ReplyDeleteNot a "pounce," nor a "crash landing," but five more years of very slow growth, I say.
ReplyDeleteLet's hope that Scott Grannis, with his gloomy weather photos, has called the bottom (like BusinessWeek in 1979).
ReplyDeleteNice rally today, deals a-happening, credit is cheap, and the WSJ says stocks are trading at 10 times earnings.
Sure, we have federalk problem, but don't forget, the US private labor force is almost entirely de-unionized, the minimum wage is down 30 percent from 1960s levels (adjusted for inflation), and the finance, transportation and telecom industries are largely deregged compared to the 1970s.
Top tax rate has fallen from 90 percent to 34 percent in same time frame.
You would think it is worse than ever, and our monetary policy is nearly suffocating us. But on many levels, things are better than ever.
Mr Grannis,
ReplyDeleteThough you live at the beach, it is quite clear that you do not surf.
This fact aside, of all people, if anyone knows it is you. One cannot get perfect surf without a bit of stormy weather.
For those who do not surf, you cannot get good weather without bad weather first.
Roller: excellent observation. In all the years I have watched the surf it has never occurred to me to use that analogy. I would add that the biggest surf comes from storms in the vicinity of New Zealand, as Calafia beach faces southwest. The storm sending ugly waves to the US financial market is coming all the way from Europe. Big things happening overseas.
ReplyDeleteCalculatedRisk Blog
ReplyDelete"Industrial production advanced 0.9 percent in July. The capacity utilization rate for total industry climbed to 77.5 percent, a rate 2.2 percentage points above the rate from a year earlier but 2.9 percentage points below its long-run (1972--2010) average."
http://www.calculatedriskblog.com/
Perry Says Fed Spending Before Election Almost ’Treasonous’
ReplyDeleteAugust 16, 2011, 10:49 AM EDT
MORE FROM BUSINESSWEEK
By John McCormick
Aug. 16 (Bloomberg) -- Texas Governor Rick Perry, finishing his first full day of campaigning for the U.S. Republican presidential nomination in Iowa, said it would be “almost treacherous -- or treasonous” for Federal Reserve Chairman Ben S. Bernanke to increase stimulus spending before the 2012 election.

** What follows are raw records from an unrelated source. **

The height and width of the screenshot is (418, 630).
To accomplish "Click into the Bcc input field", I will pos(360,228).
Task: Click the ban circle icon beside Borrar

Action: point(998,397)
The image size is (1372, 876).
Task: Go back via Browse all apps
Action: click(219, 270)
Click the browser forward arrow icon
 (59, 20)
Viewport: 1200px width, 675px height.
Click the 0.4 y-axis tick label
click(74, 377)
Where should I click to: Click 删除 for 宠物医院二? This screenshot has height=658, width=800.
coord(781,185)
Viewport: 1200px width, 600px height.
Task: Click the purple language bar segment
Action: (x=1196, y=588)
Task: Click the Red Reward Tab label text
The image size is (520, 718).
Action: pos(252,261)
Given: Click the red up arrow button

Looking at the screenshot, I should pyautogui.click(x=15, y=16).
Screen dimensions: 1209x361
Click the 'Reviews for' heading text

“If this guy prints more money between now and the election, I don’t know what you would do with him,” Perry said at a backyard appearance in Cedar Rapids, Iowa. “We would treat him pretty ugly down in Texas. Printing more money to play politics at this particular time in American history is almost treacherous -- or treasonous in my opinion.”
Of course, printing money after the election, with the GOP in charge presumably--now that would not be treasonous.
Treason is now defined as what is against the interests of the GOP.
Oh, please Benjamin. Could we leave quoting politicians to some other blog? There will be glut of political remarks between now and the 2012 elections. I hope not to have to wade through them on this Blog. Geeez!
ReplyDeleteIt's astonishing when a guy like Perry spreaks the 'unvarished truth'about real concerns. Debt undermines EVERYTHING! It seems like everyone has bought into the Keynes fairy tale hook line and sinker. What good has all this spending brought other than short term satisfaction and long term misery with loads of 'unpayable' debt? Did $1 of all that QE I & II charade do any good at all other than fatten bankers balance sheets? We are on the precipise of epic upheaval and all I hear is that it would be 'irresponsible' NOT to borrow more good money and throw it after bad! What a spoiled and dilusional generation. When the final wipeout arrives it will make '29 look like a walk in the park!